2024.js/idv.md

4.8 KiB

The Indented Document Values Format

Overview

The Indented Document Values (IDV) format is a meta-syntax for machine-readable textual data.

IDV is designed to prioritize human readability and writability by minimizing visual noise- there are no sigils, quotes, or brackets, only colons, indentation, and (when necessary) backslash escapes.

As a tradeoff, IDV is not a self-describing data format- while it can be used for defining a serialization or configuration format, systems using it need to layer their own semantics on top of it.

Example

Person: Alice
  Uid: 1000
  Phone: 555-1234
  Group: users
  Group: sudo
  Banner:
    ============================
    This is my ASCII art login message
    ============================

Person: Bob
  Uid: 1001
  Phone: 555-5656
  Group: users

Syntax

IDV is a line-oriented format. Before any other parsing is done, the input is split into lines, and any trailing whitespace on a line (including line separators) is ignored.

Comments

A Comment is any line whose first character is a # character. Comment lines are for human use and are ignored by the parser.

# This line is ignored

Blank Lines

A Blank Line is any line that only contains whitespace. Because trailing whitespace is always trimmed, all Blank Lines are indistinguishable from each other.

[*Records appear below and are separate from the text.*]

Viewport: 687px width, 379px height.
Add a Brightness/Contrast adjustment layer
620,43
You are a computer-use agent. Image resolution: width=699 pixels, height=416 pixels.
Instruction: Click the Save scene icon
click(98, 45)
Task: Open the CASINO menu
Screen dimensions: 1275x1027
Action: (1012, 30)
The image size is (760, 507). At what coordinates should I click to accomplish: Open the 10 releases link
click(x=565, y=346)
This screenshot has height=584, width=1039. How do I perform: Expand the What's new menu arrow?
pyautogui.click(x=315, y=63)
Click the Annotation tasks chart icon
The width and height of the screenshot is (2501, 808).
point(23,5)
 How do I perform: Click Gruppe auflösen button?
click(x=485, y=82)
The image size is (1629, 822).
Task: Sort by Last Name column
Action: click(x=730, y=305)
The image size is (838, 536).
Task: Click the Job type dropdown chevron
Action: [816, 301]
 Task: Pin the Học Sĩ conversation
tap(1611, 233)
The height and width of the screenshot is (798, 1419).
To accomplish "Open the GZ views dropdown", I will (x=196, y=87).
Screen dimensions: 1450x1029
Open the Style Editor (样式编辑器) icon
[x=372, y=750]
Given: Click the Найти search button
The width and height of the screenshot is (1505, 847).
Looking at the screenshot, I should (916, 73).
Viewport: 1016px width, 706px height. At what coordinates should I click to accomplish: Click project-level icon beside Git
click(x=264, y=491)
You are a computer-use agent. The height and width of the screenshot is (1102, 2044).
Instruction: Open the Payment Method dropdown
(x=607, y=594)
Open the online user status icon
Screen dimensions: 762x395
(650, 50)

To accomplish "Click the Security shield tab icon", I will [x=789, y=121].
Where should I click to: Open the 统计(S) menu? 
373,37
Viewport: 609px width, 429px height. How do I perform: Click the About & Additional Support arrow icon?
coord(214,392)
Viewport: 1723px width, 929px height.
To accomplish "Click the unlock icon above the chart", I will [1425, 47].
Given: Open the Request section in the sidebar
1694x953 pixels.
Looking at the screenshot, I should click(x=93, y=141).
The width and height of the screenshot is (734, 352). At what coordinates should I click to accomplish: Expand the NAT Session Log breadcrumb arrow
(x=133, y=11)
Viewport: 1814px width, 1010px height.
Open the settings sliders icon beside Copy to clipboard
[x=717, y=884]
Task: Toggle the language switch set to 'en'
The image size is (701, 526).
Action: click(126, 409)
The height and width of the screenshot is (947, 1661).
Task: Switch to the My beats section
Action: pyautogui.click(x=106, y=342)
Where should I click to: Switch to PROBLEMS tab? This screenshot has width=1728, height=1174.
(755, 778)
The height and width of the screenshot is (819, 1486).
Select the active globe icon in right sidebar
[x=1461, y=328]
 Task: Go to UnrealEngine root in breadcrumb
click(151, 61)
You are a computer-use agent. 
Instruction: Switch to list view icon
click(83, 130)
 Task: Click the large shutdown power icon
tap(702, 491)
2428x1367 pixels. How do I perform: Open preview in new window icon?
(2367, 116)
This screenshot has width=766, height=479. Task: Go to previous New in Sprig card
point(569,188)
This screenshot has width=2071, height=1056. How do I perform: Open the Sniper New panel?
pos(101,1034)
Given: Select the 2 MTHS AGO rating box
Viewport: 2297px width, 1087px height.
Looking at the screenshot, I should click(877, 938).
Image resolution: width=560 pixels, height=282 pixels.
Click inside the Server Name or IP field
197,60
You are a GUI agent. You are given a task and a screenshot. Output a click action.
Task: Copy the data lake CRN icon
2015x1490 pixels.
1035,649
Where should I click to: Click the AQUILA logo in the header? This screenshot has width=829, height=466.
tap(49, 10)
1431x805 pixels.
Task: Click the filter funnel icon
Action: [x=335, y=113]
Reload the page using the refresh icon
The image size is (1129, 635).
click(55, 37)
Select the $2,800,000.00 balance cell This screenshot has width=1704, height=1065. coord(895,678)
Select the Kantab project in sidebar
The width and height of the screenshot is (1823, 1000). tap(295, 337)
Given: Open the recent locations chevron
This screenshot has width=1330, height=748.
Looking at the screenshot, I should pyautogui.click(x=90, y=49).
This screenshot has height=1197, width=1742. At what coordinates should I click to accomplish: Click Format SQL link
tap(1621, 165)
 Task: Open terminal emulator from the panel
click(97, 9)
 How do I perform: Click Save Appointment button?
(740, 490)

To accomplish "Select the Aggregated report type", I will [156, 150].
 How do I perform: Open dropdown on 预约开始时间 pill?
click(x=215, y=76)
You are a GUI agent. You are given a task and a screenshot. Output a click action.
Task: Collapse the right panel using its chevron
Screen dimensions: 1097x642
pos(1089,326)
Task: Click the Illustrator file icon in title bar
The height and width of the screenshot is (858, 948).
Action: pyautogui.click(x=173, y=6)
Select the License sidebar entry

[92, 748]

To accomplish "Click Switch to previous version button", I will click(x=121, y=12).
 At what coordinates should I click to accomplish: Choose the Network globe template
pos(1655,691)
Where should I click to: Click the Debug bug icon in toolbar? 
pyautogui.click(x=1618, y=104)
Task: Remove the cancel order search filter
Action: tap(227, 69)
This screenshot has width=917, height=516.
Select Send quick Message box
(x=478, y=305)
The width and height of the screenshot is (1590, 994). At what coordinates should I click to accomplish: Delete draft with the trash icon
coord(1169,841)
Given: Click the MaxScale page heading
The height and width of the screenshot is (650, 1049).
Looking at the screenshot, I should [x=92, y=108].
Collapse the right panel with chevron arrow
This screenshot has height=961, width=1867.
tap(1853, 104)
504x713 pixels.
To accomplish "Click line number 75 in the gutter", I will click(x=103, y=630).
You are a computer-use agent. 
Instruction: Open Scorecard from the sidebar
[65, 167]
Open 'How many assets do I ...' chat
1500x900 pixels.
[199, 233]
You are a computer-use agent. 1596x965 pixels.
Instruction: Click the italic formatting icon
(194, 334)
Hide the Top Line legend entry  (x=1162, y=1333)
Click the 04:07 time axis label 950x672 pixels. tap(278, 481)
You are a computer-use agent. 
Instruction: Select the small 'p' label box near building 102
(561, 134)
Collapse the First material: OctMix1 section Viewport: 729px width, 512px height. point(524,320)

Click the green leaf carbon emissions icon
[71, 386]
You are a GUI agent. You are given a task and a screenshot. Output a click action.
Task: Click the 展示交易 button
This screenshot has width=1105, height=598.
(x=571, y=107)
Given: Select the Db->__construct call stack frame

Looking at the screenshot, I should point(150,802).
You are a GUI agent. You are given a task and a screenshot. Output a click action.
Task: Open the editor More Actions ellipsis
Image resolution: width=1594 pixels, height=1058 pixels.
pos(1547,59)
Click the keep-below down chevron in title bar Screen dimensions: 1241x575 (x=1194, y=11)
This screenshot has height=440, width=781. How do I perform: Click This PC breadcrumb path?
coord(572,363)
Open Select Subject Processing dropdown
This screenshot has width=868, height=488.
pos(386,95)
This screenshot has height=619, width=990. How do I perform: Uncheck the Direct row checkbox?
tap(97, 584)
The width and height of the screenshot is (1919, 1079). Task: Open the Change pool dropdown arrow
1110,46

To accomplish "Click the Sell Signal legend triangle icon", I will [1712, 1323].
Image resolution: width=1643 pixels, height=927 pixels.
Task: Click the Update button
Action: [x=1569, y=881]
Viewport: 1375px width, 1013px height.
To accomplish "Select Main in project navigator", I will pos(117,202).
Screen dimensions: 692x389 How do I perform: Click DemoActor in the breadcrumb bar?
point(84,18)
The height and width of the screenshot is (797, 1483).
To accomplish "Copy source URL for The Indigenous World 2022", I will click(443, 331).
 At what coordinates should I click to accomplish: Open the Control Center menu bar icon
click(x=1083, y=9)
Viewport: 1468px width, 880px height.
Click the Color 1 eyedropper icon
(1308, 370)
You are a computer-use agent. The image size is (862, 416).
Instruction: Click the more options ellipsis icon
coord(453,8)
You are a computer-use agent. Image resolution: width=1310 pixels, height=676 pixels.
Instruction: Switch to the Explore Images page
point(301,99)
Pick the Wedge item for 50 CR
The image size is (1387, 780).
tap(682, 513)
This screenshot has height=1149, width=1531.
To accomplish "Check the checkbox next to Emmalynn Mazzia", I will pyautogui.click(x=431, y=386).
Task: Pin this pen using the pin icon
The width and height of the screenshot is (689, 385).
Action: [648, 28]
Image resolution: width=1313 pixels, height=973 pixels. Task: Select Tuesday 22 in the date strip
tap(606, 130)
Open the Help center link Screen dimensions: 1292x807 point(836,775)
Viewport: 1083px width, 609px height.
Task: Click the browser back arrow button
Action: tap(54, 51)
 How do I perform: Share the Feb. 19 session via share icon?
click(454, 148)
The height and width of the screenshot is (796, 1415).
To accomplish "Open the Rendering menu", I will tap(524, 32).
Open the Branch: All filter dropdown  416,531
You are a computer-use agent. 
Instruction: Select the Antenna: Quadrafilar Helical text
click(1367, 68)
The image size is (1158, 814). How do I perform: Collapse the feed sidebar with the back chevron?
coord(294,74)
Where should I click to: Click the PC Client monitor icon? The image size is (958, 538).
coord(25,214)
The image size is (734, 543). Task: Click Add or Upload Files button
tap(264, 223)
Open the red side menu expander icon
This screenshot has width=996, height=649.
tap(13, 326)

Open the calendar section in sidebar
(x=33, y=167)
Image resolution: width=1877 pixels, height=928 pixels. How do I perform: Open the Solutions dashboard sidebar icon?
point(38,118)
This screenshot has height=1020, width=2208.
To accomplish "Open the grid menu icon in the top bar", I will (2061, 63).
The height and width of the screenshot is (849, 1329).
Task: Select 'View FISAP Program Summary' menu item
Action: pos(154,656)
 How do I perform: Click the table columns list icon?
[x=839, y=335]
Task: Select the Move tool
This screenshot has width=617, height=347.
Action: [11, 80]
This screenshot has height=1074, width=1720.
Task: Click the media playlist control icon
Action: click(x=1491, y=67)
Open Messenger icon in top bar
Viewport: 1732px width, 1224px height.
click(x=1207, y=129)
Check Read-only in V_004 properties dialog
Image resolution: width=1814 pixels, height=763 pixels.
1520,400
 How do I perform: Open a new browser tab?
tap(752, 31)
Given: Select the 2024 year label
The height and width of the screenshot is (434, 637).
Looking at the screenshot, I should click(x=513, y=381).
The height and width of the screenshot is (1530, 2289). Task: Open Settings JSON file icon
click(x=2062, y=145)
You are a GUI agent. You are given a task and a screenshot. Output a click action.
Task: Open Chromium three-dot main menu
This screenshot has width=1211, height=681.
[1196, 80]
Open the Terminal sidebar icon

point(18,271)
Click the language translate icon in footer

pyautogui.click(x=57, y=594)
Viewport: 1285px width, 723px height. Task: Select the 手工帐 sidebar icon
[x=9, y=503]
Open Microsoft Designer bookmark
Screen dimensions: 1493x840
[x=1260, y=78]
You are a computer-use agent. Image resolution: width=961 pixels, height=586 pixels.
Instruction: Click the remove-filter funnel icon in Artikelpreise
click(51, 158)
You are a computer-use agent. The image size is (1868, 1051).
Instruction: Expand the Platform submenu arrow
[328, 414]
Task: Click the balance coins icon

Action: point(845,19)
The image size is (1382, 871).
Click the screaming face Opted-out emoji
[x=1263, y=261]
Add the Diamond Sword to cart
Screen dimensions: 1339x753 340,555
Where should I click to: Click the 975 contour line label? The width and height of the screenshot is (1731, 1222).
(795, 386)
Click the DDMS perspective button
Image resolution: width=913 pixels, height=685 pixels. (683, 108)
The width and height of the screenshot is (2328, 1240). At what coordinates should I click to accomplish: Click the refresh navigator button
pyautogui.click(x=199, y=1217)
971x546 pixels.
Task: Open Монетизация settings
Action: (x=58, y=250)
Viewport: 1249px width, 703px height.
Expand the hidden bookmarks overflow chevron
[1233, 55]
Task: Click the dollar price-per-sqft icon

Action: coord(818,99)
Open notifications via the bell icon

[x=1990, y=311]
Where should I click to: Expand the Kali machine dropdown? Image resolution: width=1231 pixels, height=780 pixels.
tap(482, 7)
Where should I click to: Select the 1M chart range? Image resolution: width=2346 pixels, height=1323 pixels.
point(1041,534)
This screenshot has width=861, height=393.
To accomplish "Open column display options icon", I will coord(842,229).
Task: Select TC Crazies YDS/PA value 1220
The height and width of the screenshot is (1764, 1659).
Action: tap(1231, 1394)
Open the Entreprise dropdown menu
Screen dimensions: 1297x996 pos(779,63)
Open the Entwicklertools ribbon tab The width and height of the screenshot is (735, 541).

Blank Lines are ignored unless they are part of a Document. (see below)

Entries

An Entry is composed of one or more lines:

Tags

Each entry begins with a Tag, terminated by a colon (:). A Tag can contain any characters except leading or trailing whitespace, newlines, and colons:

Tag:

Distinguishers

Optionally, a Distinguisher can follow the Tag on the same line. A Distinguisher can contain any characters except leading or trailing whitespace, and newlines:

Tag: distinguisher

Escapes

Within Tags and Distinguishers, backslash escapes may be used to represent non-permitted or inconvenient characters:

Tag With \: And Spaces:

Tag: \ distinguisher with leading whitespace and\nA newline
Escape sequence Replacement
\<space> A literal space
\n A newline
\: A colon (:)
\\ A backslash (\)

TODO: additional escapes? ie, hex or unicode?

Documents

After the first line of an entry, any indented lines make up the Document portion of the entry:

Tag: distinguisher
  First Line
    Second Line
  Third Line

The first line of a Document defines the Document's indentation- subsequent lines can be indented deeper, but no line may be indented less than the first line. This indentation is removed from the beginning of each line when determining the Document's value.

Blank Lines can not carry indentation information. To resolve this ambiguity, Documents may not begin or end with Blank Lines- such lines are ignored. Blank Lines that occur between indented lines are considered part of the Document.

Tag:

  The above blank line is ignored.
  The below blank line is part of the Document.

  The below blank line is ignored.

Tag:
  Other stuff

Backslash escapes are not processed within a Document. However, backslashes may be processed later, by higher-layered semantics.

In many cases the Document will contain recursive IDV data, and the rules above are designed to play nicely with this case- but it is up to the concrete format to decide how to parse the Document. It could just as easily contain free text, XML, or a base64 blob.

Disambiguations:

  1. The Tag and Distinguisher are both trimmed of surrounding whitespace before being interpreted, but internal whitespace is left intact.
  2. The Distinguisher may contain literal colons; these are treated as regular characters and carry no special meaning.

Data Model

Applying minimal interpretation, IDV data can be represented as a list of Entries.

An Entry can be represented as a 3-tuple of:

  1. a string (the Tag)
  2. a string (the optional Distinguisher)
  3. a list of strings (the lines of the Document)

How Entries are interpreted by the appication is not specified, but see below for some suggested patterns that should line up with things people usually want to do.

Patterns

Primitive Property

TODO: one of distinguisher | document non-empty, parsing based on expected type

Object Property

TODO: distinguisher ignored, document is IDV

Union Property

TODO: distinguisher determines how the document is parsed

List

TODO: property specified multiple times

Map

TODO: distinguisher defines key, document parsed for value

Property Map

TODO: Category defines key, parsed as property for value

Merged Map

See Also

TODO:

  • yaml
  • dpkg control files